[To-do list]
[a] Answer these questions from the interview:
(i) Where was the photo that opens the interview taken?
(ii) In what year was Paulo Monteiro born?
(iii) For how many years has he documented the culture of the Azores?
[b] Why, according to the interview, is Paulo Monteiro a self-taught photographer? Answer in one to three sentences.

[Given passage]
________________

Ladies and gents, allow me to introduce you to this week’s fresh EMULSIVE interviewee: Paulo Monteiro.
Over to you, Paulo.
Hi Paulo, what’s this picture, then?
PM: This photo was taken moments after the baptism ceremony of an artisanal fishing boat in Rabo de Peixe, São Miguel Island, Azores. For me, it sums up much of my work. In fact, I have devoted most of my efforts to documenting popular culture. For 27 years, I have documented the culture of my archipelago, the Azores.
Ok, so who are you? (the short version, please)
PM: No, I am not the Devil. I am the shadow that appears in the foreground. It is the consequence of never having made a self-portrait.
I was born in 1963 in São Miguel Island, in the Azores archipelago.
When I was young, the Azores were very isolated islands. There was no photography school, and there still isn’t. Access to photography training was nonexistent. I am therefore a self-taught photographer. I have been dedicated mainly to documentary photography. I have developed long-term projects on popular religiosity, profane parties, architecture, landscape, Nature, or the world of work.
When did you start shooting film and what drives you to keep shooting?

________________

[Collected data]
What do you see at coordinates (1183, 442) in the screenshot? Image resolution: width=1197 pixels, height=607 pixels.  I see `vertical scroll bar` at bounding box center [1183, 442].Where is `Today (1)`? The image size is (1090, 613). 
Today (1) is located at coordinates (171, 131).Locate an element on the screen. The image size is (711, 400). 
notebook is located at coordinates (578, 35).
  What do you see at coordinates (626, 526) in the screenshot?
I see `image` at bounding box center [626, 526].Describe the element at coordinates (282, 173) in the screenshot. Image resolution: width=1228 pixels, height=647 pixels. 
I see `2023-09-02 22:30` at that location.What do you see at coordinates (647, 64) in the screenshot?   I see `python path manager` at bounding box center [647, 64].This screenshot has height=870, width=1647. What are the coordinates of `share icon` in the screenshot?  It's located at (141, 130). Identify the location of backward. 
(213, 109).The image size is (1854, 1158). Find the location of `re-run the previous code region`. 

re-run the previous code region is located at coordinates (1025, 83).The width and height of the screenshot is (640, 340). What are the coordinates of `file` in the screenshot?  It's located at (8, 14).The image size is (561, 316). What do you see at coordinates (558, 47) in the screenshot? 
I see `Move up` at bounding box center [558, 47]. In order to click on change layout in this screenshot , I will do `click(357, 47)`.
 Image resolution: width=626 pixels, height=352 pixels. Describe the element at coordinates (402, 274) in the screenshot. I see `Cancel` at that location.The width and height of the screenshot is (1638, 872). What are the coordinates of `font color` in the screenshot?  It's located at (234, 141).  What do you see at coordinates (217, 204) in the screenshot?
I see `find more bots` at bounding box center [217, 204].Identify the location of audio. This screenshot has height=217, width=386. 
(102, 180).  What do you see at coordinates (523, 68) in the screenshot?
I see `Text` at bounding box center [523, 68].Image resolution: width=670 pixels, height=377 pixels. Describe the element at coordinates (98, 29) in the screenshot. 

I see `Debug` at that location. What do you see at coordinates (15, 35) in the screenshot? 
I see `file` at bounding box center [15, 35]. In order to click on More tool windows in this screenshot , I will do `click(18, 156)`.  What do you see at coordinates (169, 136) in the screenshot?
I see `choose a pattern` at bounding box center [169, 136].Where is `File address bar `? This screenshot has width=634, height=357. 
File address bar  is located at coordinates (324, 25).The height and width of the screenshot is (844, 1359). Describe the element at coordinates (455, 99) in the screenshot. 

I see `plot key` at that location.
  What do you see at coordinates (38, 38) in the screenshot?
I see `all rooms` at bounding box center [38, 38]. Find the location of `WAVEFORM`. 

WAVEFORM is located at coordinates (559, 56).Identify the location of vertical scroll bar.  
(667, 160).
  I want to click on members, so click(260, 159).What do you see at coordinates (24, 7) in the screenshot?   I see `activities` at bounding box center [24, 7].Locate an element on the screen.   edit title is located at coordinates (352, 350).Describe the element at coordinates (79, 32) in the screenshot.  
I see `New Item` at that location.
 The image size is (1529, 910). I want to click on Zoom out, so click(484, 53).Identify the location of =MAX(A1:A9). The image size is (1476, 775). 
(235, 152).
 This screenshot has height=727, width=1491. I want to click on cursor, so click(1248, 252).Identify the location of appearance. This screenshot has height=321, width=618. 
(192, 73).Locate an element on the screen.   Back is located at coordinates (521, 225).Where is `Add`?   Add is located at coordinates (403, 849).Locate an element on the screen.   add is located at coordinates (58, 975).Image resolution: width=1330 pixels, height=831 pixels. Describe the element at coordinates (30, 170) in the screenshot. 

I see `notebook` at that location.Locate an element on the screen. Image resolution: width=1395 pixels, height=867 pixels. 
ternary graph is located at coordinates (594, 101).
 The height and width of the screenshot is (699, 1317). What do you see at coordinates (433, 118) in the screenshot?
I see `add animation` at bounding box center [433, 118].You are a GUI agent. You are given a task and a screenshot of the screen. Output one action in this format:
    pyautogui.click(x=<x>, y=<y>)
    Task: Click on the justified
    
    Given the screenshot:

________________

[Answers for this exercise]
[a]
(i) In Rabo de Peixe, São Miguel Island, Azores, moments after the baptism ceremony of an artisanal fishing boat.
(ii) 1963.
(iii) 27 years.

[b] When he was young, the Azores were very isolated, and there was no photography school there, so access to photography training was nonexistent. He therefore taught himself.